Enhancing Critical Infrastructure and Key Resources (CIKR) Level-0 Physical Process Security Using Field Device Distinct Native Attribute Features

The need for improved critical infrastructure and key resource security is unquestioned and there has been minimal emphasis on level-0 (PHY process) improvements. Wired signal distinct native attribute finger-printing is investigated here as a non-intrusive PHY-based security augmentation to support an envisioned layered security strategy. Results are based on experimental response collections from highway addressable remote transducer differential pressure transmitter devices from three manufacturers (Yokogawa, Honeywell, and Endress+Hauser) in an automated process control system.
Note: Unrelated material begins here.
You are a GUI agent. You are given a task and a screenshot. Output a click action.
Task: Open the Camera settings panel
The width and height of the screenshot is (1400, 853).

Device discrimination is assessed using time domain (TD) and slope-based FSK (SB-FSK) fingerprints input to multiple discriminant analysis, maximum likelihood and random forest (RndF) classifiers. For 12 different classes (two devices per manufacturer at two distinct set points), both classifiers performed reliably and achieved an arbitrary performance benchmark of average cross-class percent correct of % C > 90%. The least challenging cross-manufacturer results included near-perfect % C≈ 100 %, while the more challenging like-model (serial number) discrimination results included 90% < % C < 100%, with TD fingerprinting marginally outperforming SB-FSK fingerprinting; SB-FSK benefits from having less stringent response alignment and registration requirements. The RndF classifier was most beneficial and enabled reliable selection of dimensionally reduced fingerprint subsets that minimize data storage and computational requirements. The RndF selected feature sets contained 15% of the full-dimensional feature sets and only suffered a worst case % C_Δ = 3% to % C_Δ = 4% performance degradation.